Retinol is the most common molecule converted to vitamin A and is enriched in the fat component of dairy products.³⁷ It contributes to the differentiation of epithelial tissue and bone, as well as reproduction and the immune response.³⁷ It also plays an important role in the gene transcription of the retinoic acid receptor (RAR).³⁸ Scientists have demonstrated that the RAR gene is involved in nonrapid eye movement sleep in mouse sleep electroencephalograms (EEGs).³⁹ Vitamin A and RAR antagonists can reverse shortened sleep-wake cycles.⁴⁰ α-Carotene, trans-lycopene, and retinol, which showed similar effects on sleep-related symptoms, might share similar effects on the concentration of HE4.

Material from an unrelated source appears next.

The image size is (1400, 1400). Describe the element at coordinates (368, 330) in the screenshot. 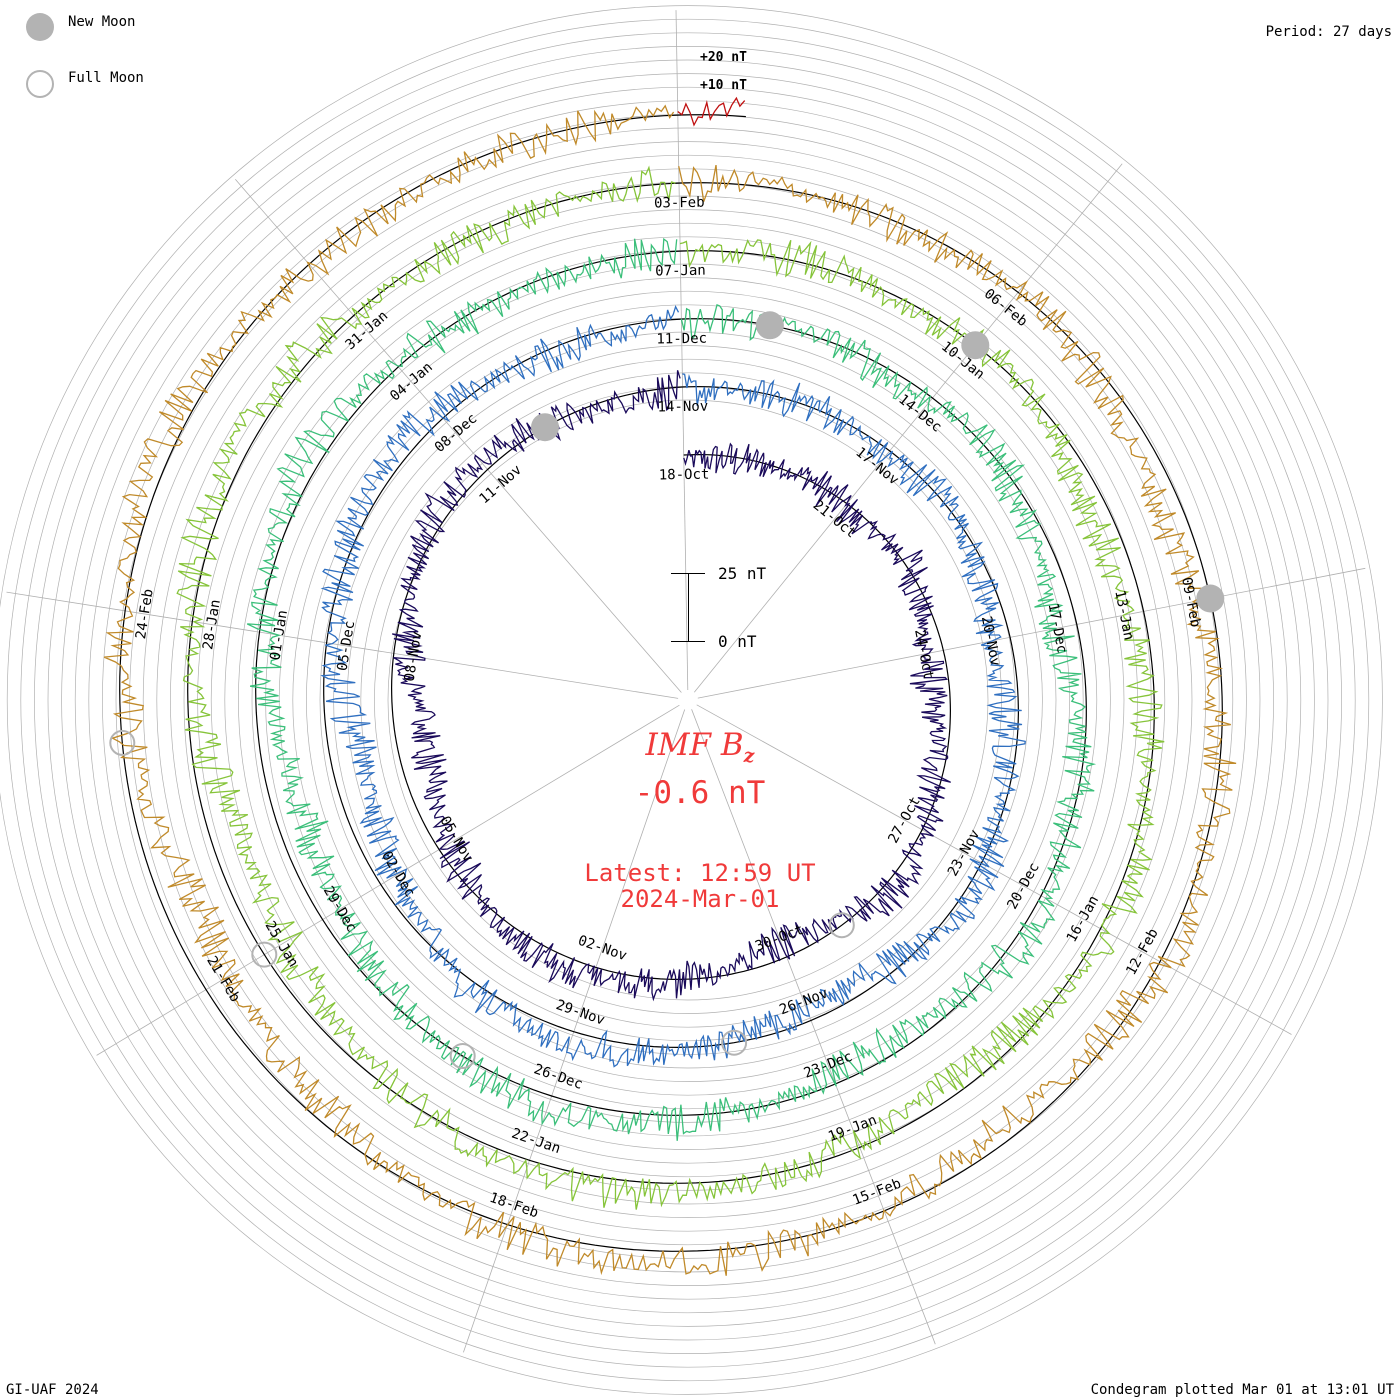

I see `date-label: 31-Jan` at that location.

All-trans retinoic acid (ATRA), a vitamin A derivative, is the most important drug for treating acute promyelocytic leukemia by targeting PML/RARα abnormalities.⁴¹ It has therapeutic potential in several cancers: in colorectal cancer, it can inhibit the activation of the MAPK/ERK signaling pathway; in melanoma, it can increase the expression of cyclin D1 mRNA; and in neuroblastoma, it can act via the PI3K and ERK1/2 pathways.⁴²,⁴³ In addition, ATRA promotes apoptosis, induces autophagy, and reverses the epithelial-mesenchymal transition by regulating Bcl-2 and its phosphorylated form in hepatocarcinoma cells.⁴²

Limitations

Our study has several limitations. First, the major storage site of carotenoids is adipose tissue; therefore, adipose tissue would be a better predictor than would be concentrations in a blood analysis.⁴⁴ However, we could only obtain blood profiles from the NHANES data. Second, we did not adjust the micronutrient levels based on body mass index (BMI) and alcohol levels.⁴⁵ This is because both high alcohol levels and BMI were not significant confounders in our models. Third, we cannot determine the exact mechanism connecting α-carotene, trans-lycopene, retinol, and HE4. However, because both micronutrients and HE4 have an important role in the cancer field, these micronutrients may directly or indirectly impact HE4 via cell proliferation, metastasis, chemoresistance and steroid biosynthetic pathways.⁷

Conclusion

α-Carotene, trans-lycopene, and retinol were dose-dependent and negatively associated with HE4 concentration. Supplement of micronutrients may reduce the levels of HE4 and the subsequent of ovarian cancer’s risk. Although HE4 plays a key role in ovarian cancer, its therapeutic target potential is still underinvestigated. Therefore, to generate a formula correlating HE4 with micronutrients for clinical practice, studies are needed in a variety of populations, including patients with higher parity, caffeine consumption, use of oral contraceptives, older age, heavy smoking, and impaired renal function.

Abbreviations

NHANES, National Health and Nutrition Examination Survey; HE4, human epididymis protein 4; CA-125, cancer antigen 125; MAPK/ERK, mitogen activated protein kinase/extracellular-signal-regulated kinase; MEC, mobile examination center; IRB, Institutional Review Board; NCHS, National Center for Health Statistics; Cr, creatinine; ALT, alanine aminotransferase; CRP, C-reactive protein; SD, standard deviation; ANOVA, analysis of variance; IL-6, interleukin-6; COVID-19, coronavirus disease 2019; PI3K/AKT, phosphatidylinositol-3-kinase/protein kinase B; HIF, hypoxia-inducible factors; ROS, reactive oxygen species; MMP-9, matrix metallopeptidase 9; RAR, retinoic acid receptor; ATRA, All-trans retinoic acid; EEG, electroencephalogram.

Data Sharing Statement

All files are available from the NHANES database, https://www.cdc.gov/nchs/nhanes/index.htm.

Ethical Approval

The NHANES study protocol was approved by the National Center for Health Statistics (NCHS) Institutional Review Board (IRB).

Consent to Participate and to Publish Data

Informed consent was obtained from all individual participants.

Disclosure

The authors have declared that no competing interests exist.